(Available data):
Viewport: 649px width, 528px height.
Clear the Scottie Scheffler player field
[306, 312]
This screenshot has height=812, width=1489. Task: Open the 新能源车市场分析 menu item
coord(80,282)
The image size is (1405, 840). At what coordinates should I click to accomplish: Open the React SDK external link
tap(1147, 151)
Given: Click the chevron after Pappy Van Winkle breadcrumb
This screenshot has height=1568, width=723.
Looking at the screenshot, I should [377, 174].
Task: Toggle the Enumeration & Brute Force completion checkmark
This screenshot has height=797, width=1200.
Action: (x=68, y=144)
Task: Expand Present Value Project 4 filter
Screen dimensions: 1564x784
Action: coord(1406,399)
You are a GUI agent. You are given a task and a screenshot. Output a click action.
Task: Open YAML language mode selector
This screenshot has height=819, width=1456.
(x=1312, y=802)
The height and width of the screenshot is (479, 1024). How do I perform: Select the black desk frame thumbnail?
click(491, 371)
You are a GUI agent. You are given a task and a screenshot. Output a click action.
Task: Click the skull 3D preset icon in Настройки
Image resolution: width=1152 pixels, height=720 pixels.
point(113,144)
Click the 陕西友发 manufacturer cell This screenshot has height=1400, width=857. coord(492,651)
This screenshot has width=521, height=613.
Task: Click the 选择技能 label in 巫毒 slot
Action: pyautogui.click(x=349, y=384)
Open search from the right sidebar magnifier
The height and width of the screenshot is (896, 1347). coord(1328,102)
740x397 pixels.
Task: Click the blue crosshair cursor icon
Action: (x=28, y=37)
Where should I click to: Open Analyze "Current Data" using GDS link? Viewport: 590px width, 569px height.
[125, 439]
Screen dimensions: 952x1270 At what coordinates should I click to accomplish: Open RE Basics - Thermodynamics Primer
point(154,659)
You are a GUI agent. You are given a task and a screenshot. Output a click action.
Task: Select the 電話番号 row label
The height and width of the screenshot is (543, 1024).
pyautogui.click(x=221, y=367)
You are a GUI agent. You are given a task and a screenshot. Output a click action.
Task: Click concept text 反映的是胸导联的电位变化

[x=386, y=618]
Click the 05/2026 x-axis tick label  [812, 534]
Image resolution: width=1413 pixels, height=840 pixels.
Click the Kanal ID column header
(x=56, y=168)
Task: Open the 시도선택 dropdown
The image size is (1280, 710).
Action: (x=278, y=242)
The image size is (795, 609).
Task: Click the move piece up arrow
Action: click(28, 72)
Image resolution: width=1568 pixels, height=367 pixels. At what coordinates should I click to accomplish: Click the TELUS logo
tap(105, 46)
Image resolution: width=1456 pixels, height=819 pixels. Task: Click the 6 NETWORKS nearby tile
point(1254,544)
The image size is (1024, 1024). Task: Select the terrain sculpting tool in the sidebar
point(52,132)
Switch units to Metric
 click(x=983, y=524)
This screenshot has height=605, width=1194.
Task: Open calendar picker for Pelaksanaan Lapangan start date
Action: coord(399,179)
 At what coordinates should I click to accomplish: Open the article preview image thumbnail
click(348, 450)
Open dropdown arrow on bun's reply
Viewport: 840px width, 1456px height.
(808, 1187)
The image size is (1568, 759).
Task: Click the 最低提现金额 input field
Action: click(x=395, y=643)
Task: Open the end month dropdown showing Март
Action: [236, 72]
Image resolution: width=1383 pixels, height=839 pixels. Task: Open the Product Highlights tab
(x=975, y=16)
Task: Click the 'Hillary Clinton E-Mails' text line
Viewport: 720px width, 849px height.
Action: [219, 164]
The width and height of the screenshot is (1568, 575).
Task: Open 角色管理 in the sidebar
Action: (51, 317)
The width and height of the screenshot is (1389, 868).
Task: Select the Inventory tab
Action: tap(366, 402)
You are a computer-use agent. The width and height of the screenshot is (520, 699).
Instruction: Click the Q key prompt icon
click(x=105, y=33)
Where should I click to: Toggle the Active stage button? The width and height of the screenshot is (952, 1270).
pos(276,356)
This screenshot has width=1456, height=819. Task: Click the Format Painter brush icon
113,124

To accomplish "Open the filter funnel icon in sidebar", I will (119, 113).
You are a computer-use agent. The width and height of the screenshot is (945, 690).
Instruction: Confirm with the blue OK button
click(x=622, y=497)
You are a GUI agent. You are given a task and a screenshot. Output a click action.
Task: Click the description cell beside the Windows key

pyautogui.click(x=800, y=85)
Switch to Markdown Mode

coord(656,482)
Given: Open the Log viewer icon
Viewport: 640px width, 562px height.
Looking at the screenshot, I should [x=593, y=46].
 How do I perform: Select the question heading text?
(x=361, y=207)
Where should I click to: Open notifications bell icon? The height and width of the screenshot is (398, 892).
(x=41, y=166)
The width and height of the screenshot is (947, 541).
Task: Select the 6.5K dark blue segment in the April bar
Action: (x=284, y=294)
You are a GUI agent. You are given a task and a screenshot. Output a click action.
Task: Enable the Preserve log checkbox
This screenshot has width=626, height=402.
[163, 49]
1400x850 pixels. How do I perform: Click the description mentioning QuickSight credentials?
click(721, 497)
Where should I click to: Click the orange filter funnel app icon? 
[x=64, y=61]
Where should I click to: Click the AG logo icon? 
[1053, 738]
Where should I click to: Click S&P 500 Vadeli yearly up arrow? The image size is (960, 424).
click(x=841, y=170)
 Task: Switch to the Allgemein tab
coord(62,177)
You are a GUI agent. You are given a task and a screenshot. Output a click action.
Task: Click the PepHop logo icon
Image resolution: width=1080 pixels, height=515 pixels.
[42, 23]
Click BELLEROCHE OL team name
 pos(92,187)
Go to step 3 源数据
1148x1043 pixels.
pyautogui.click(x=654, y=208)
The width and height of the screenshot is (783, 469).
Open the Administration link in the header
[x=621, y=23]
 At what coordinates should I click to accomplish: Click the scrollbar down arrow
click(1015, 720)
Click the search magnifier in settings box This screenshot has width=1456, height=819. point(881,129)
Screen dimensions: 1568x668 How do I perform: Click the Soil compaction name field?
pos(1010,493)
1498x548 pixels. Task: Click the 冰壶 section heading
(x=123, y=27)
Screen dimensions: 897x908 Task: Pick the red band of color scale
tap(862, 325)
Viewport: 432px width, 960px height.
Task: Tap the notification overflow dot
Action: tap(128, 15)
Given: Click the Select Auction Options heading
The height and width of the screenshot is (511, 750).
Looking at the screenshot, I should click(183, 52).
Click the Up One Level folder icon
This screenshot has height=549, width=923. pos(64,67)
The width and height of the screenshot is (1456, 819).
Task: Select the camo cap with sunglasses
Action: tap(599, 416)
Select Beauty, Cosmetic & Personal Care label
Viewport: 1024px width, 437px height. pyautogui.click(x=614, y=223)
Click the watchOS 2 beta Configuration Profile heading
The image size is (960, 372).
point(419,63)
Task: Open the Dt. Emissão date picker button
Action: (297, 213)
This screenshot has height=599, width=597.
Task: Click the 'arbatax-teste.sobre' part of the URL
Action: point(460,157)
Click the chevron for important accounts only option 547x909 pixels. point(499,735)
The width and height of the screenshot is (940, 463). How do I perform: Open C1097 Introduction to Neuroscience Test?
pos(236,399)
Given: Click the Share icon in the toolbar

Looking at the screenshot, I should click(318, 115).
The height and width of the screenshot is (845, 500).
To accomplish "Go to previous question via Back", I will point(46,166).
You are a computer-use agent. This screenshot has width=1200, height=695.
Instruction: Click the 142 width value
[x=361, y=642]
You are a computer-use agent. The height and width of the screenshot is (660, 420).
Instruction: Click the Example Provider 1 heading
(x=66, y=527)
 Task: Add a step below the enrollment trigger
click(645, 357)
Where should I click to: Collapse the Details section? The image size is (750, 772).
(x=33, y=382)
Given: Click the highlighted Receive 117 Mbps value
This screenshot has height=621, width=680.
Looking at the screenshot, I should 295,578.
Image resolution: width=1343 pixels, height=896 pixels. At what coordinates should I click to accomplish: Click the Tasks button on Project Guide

(Stated task): Gather every line above that contains the word "sidebar" and copy each one in full.

(Result below):
Open search from the right sidebar magnifier
The image size is (1024, 1024). Task: Select the terrain sculpting tool in the sidebar
Task: Open 角色管理 in the sidebar
To accomplish "Open the filter funnel icon in sidebar", I will (119, 113).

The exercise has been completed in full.